I guess variable volumes are at a very good level in Q4, if I understand it right.
Yeah, that's correct.
Would you say they are above normal or are we back to normal now? Or where are we in, say, in that kind of cycle for you?
I think we can see higher volumes in restaurants and in project related volume, and they are more or less back to normal levels as before pre-COVID.
Excellent. Looking at the different geographies, looking at Norway, it seems like, with the good flow of new orders that you got towards the end of the year, you are starting to prop up the gap that the Equinor loss created for you. Does that mean that you now have. I remember before you were a little uncertain about your ongoing long-term cost structure in Norway, if you needed to do some adjustments to it. Is these new contracts that you've now been able to sign basically giving you the structure in Norway that you want?
Yeah, of course, we still have focus to grow our Norwegian business, of course. Those win we have made in Q4, they will help us, of course.
When you're looking at the ramping in Denmark, is there any news on that development and how you see it, the good news coming back from the clients?
I think we are in an integration or startup phase, and there is more to do in the Danish share organization, of course. We continue to stay focused to really ramp up that contract in a very good way.
When you look at that coming into normal kind of delivery, you still feel good that Denmark should be up towards group targets on 5.5% margins?

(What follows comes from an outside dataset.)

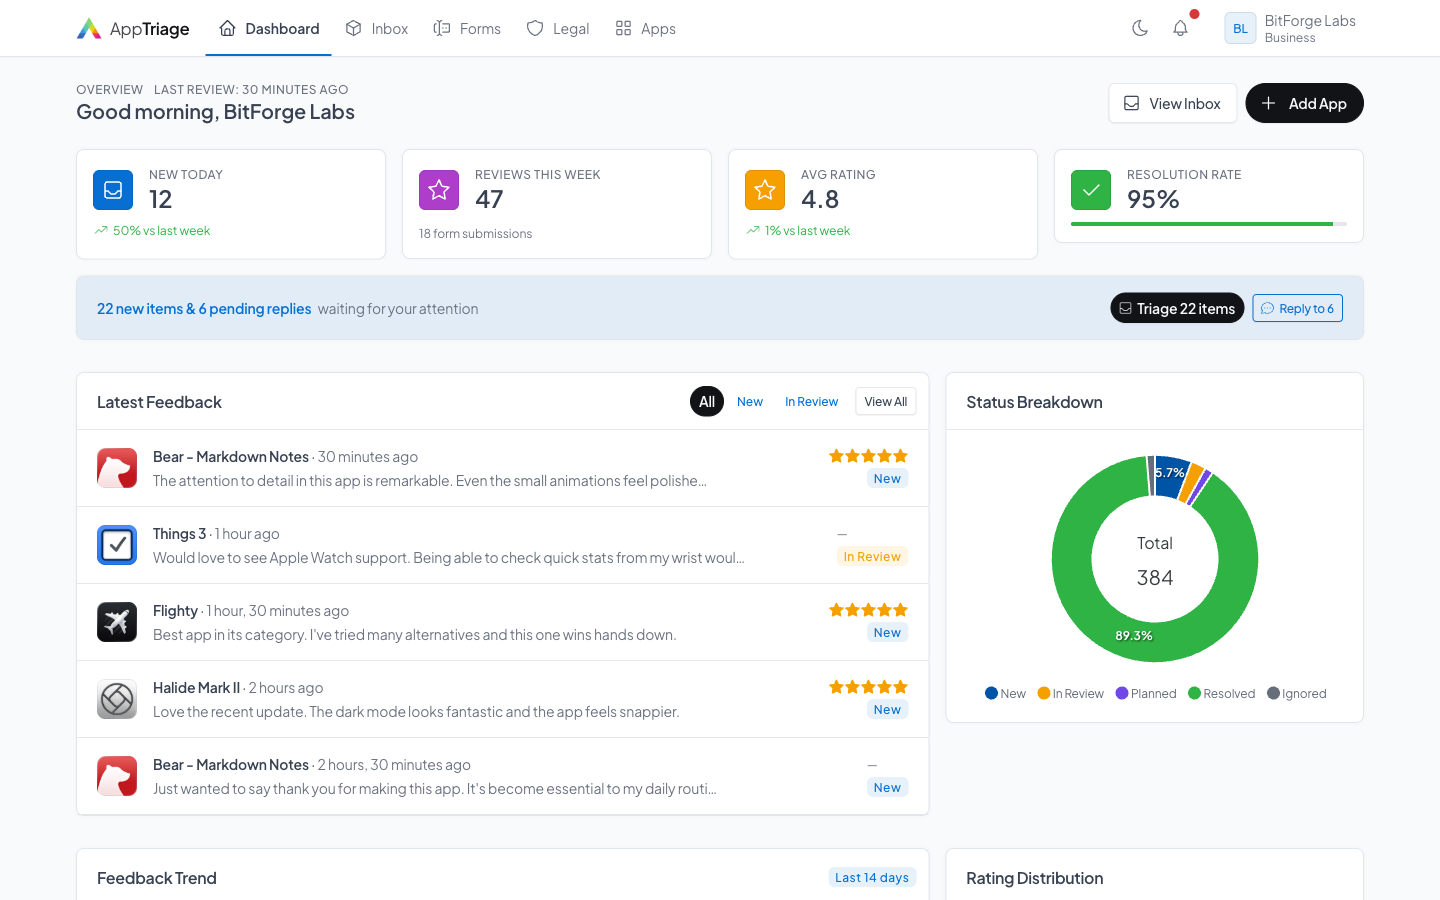Click the notification bell icon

Yeah. That's our ambition. Absolutely.
Excellent. Looking at 2023 as a renewal year, I see that you now talk about Equinor Offshore being already renewed. Is that imply that 2023 is gonna be much less of a renewal year for you than you thought before?
I think it will be quite a normal retention year, even if we exclude the offshore contract with Equinor. More or less a normal year as they used to be.

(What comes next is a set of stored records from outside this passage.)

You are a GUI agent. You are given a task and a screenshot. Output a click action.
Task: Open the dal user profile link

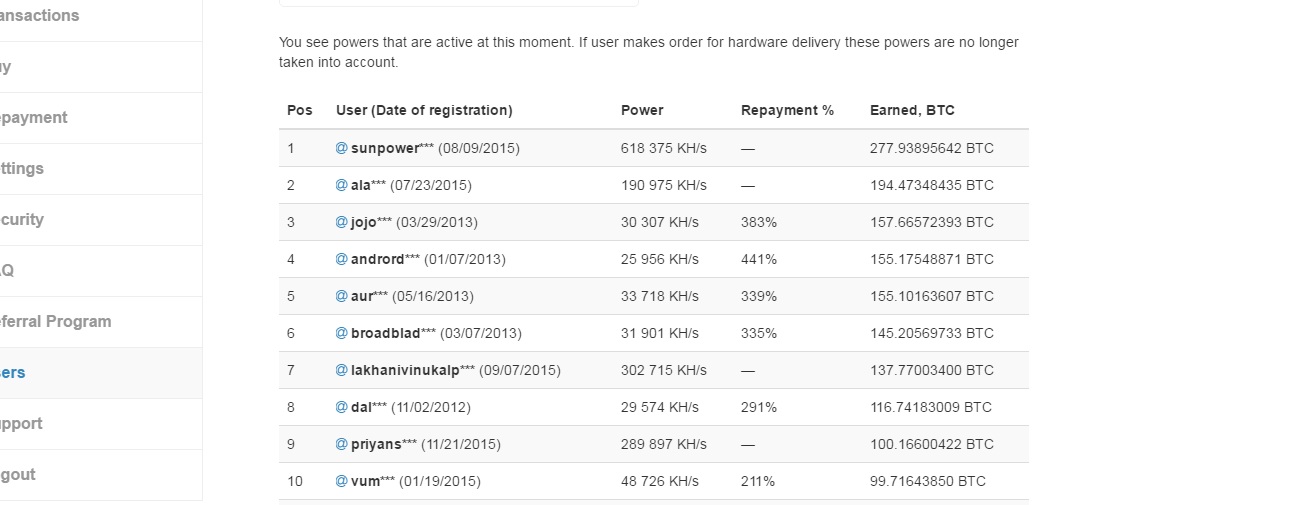[362, 407]
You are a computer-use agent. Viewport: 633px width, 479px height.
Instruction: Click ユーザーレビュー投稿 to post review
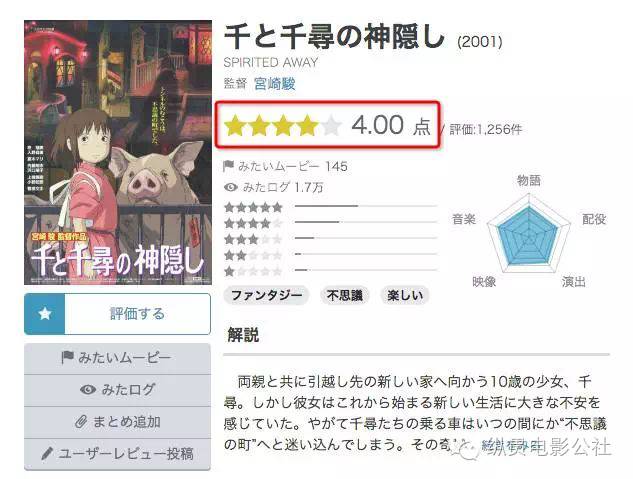coord(117,454)
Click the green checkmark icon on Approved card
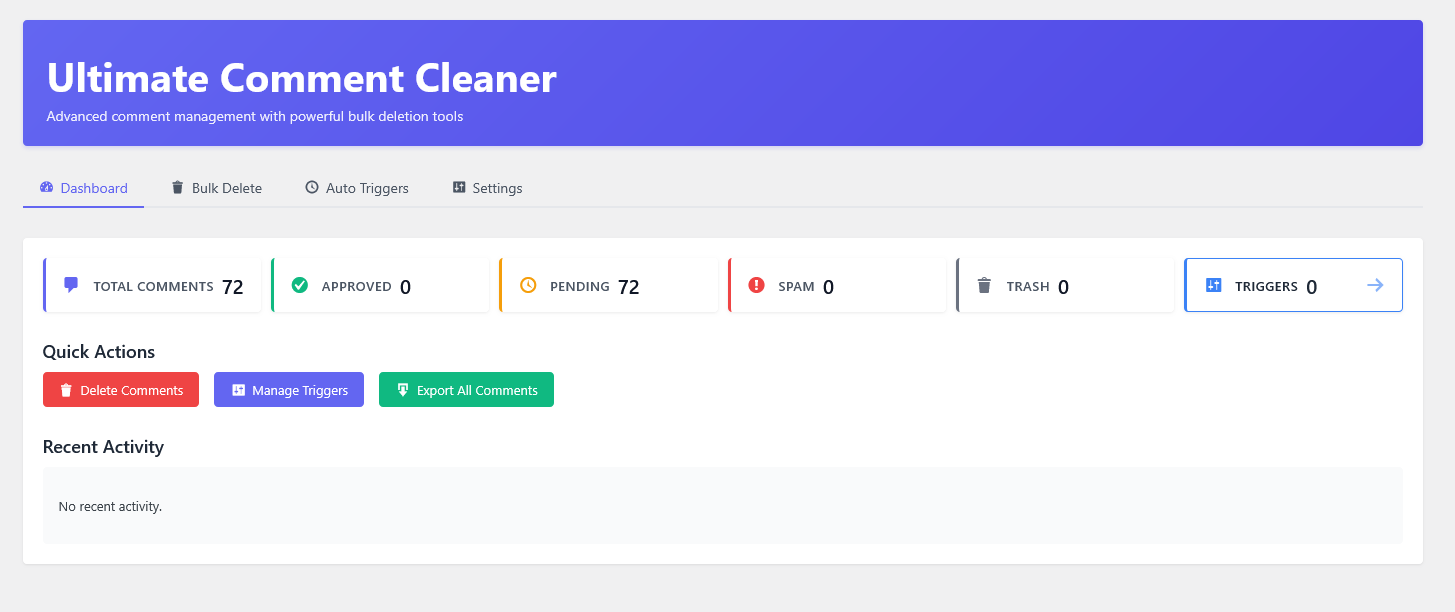 pyautogui.click(x=299, y=285)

Looking at the big contracts out there, when do you expect to hear something back on Ericsson and maybe also the Danish Property Agency?

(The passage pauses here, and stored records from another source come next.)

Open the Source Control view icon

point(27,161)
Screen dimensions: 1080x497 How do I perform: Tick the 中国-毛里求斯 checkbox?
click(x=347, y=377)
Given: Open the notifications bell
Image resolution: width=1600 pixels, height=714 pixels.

I think that they are always quite a long time timetable for those kind of negotiations. I do not expect anything around the Danish Building and Property Agency until after summer, for example. The Ericsson contract, the prolongation of the Ericsson contract is ongoing or the RFP process is ongoing. Hope to come back with some information before summer.
Outside Ericsson, I guess there are new larger contracts that are up for renewal during this year.
Yeah. There are some large contracts up for renewals. One of them is Saab.
If you add it up, you say it's basically a normal year from...
Yeah.
from a re-renewal perspective.
Yeah.
Excellent. Andreas, just looking at the amortization profile going forward, I guess you are coming to the end of a lot of the intangibles you inherited from the PE owners.
Yeah.
What do you see the amortization level being this year, given the phasing out that is happening for the moment?
It will affect some for 2023, the larger decline in that is coming 2024. You should expect that to drop some. Let me see. I think the number is some 120. Let me get back to you on that, Karl-Johan.
Excellent. The tempo basically you saw in Q4, that is, that is what we're gonna see in 2023, and then the extra drop is gonna come in next year, so in 2024.
Yeah. There are some parts that will drop in 2023, and then the rest, if you look at the sort of the historical ones in 2024.
also on the loss carry forward that you benefit on from on the tax side, that's the same picture for 2023 as we have seen in 2022, 2021 and before or?
Yep. It is.
Excellent. Well, thank you very much and good luck out there.
Thank you.
Thank you.
Thank you. A reminder that if you would like to ask a question, to please press star 11 on your telephone keypad. That's star 11. Okay. There appear to be no further questions in the queue at this time. Please continue.
Okay. Thank you for listening in to our presentation. I hope to see some of you later on. Thank you.
Thank you very much. That does conclude our conference for today. Thank you all for your participation. You may now disconnect.